Das verblüfft mich doch: natürlich meinte ich mit Deutschland die BRD; interessant: da finden insgeheim so innere Adaptationsvorgänge statt, die selbst ein Chamäleon erstaunen.

Und ich sehe wieder einmal: mit dem Hinhauen von so Brocken ist es nicht getan; ich verstehe wirklich immer besser, warum Leute Bücher mit 500 Seiten über ein Thema schreiben, das man hätte auf 20 Seiten "erschöpfen" können; auch hat z. B. Fontane erst mit 59 richtig wirklich los gelegt, so daß ich also noch ein wenig Zeit habe.

Hä-ähm. - Danke für die guten Wünsche, und Dir eine gute Woche wünschend, verbleibt

Mit vorzüglicher Zerknirschung

Der Webgeselle Graphodino

PS: Cool - hier kann man die eigenen Kommentare bearbeiten!
Careca - 13. Mai, 12:37

Dicke sind nur unter Dünne dick. Dicke unter Dicke fallen nicht auf.
Und mir ist schon immer aufgefallen, dass BILD-Zeitungsredakteure und -journalisten (allen voran Herr Kai Diekmann, der sich leider nun mal mit "ie" schreibt und nicht mit "ic") immer todunglücklich sind. Kein Wunder, die sind auch alle schlank wie Oskar ...

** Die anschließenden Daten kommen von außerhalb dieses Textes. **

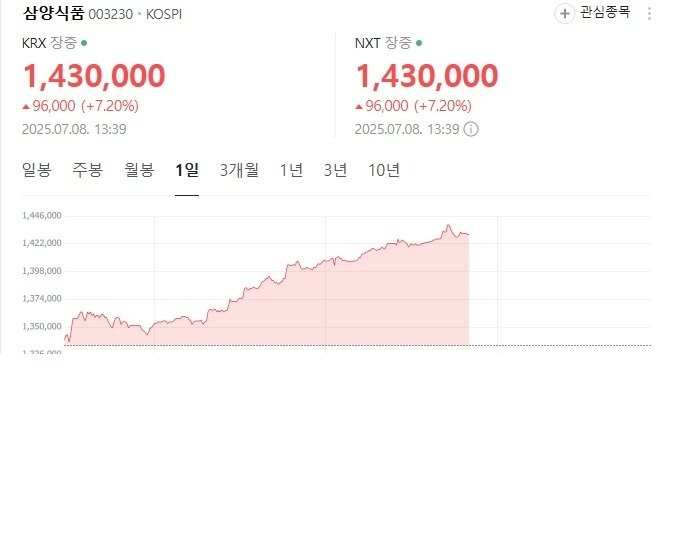View the 3년 chart range
The width and height of the screenshot is (687, 558).
pos(336,170)
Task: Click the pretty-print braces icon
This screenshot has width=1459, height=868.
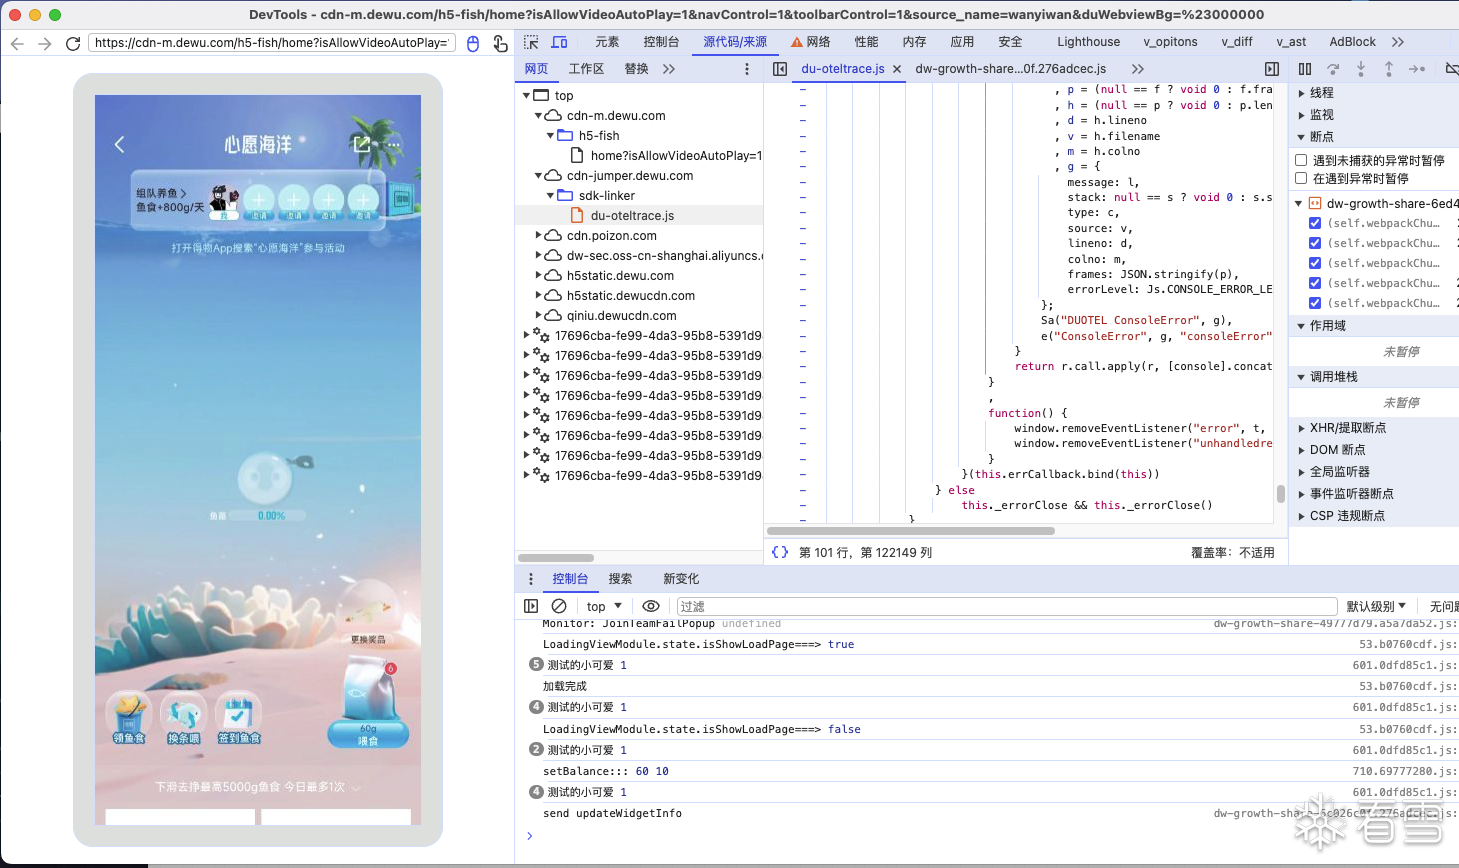Action: coord(780,552)
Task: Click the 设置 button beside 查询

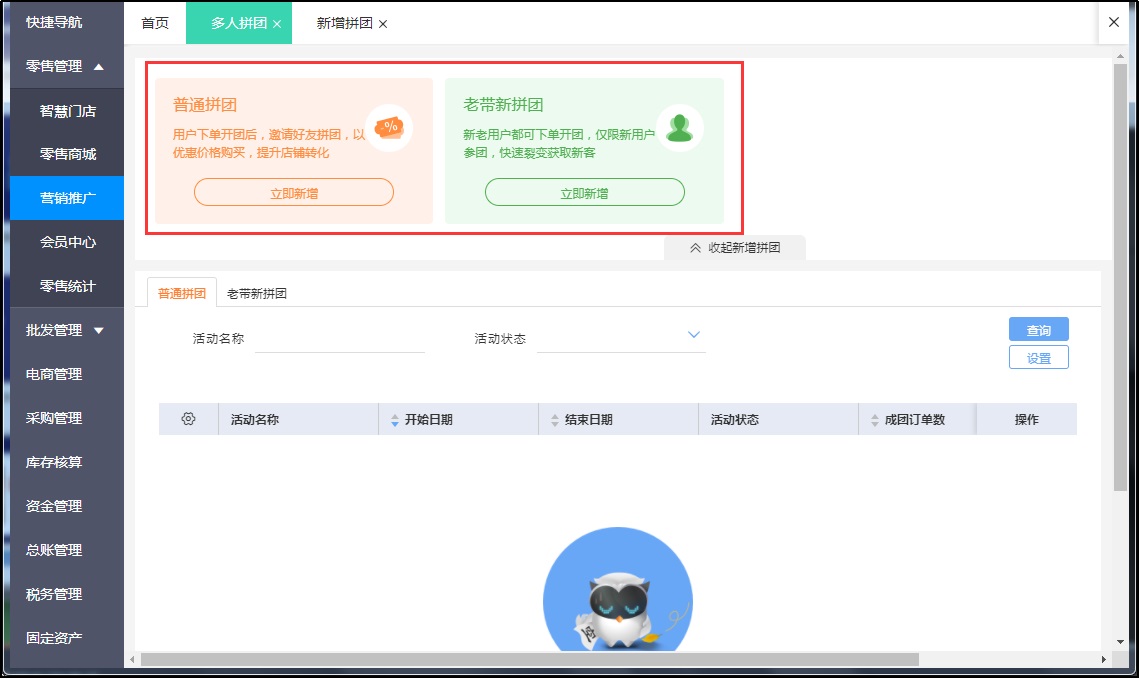Action: [1039, 357]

Trithemius - 13. Mai, 12:50

Da hast du recht. Allerdings gibt es ja eine noch oben offene Skala des Dickseins. Und wer sein Haus nur noch verlassen kann, wenn die Feuerwehr ihn mit einem Kran durchs Fenster hebt, ist auch unter Dicken dick.
Dass Kai Diekmann todunglücklich ist, habe ich noch nicht beobachtet. Meistens strotzt er vor Selbstgefälligkeit. Doch veilleicht weint er ja, wenns keiner sieht.
Trithemius - 13. Mai, 19:33

Zu Kai Diekmann und der BILD ...

Nanina (Gast) - 14. Mai, 11:06

Demokratie!

"So ist Volkes Stimme nicht unbedingt mit politischer Klugheit gesegnet. " Da muss ich Dir als überzeugte Anhängerin der direkten Demokratie natürlich widersprechen.
Ich versuche mich z.B. immer gut zu informieren, bevor ich abstimme und trotzdem wie oft, war ich nach ein paar Jahren froh, dass die Mehrheit anderer als meiner Meinung war...
Grüsse aus der Eidgenossenschaft! ;)
Nanina

immekeppel - 14. Mai, 18:23

wahres wort

sprichst du gelassen aus - aber leider werden plebiszite von führenden (cdu)politikern in deutschland unter anderem mit eben jener einstellung abgeschmettert, die da besagt, dass das volk zu wenig ahnung habe, um zu demokratisch vernünftigen entscheidung kommen (hatten wir das nicht auch schon bei kant, nicht im prinzip der vernunft, aber im praktischen?)
zu können - aha
Trithemius - 14. Mai, 19:10

Basisdemokratie

... finde ich grundsätzlich gut, doch je größer die Gemeinschaft, desto unwägbarer ihre Entscheidungen. Da sind Millionen, die täglich die Bildzeitung lesen oder sich irgendwelchen Quark bei RTL angucken. Da wird die NPD in einen Landtag gewählt usw.
Es gibt gewiss auch viele gut informierte Menschen, deren Verstand und Urteilsvermögen man trauen kann. Doch wenn man alles zusammenkippt, kann's ausgehen wie bei den körperhaften Farben - heraus kommt ein dreckiges Braun, und das hatten wir in der Politik auch schon, vom Volke gewählt, das noch auf die Frage: "Wollt ihr den totalen Krieg?" besinnungslos "Ja!" schrie.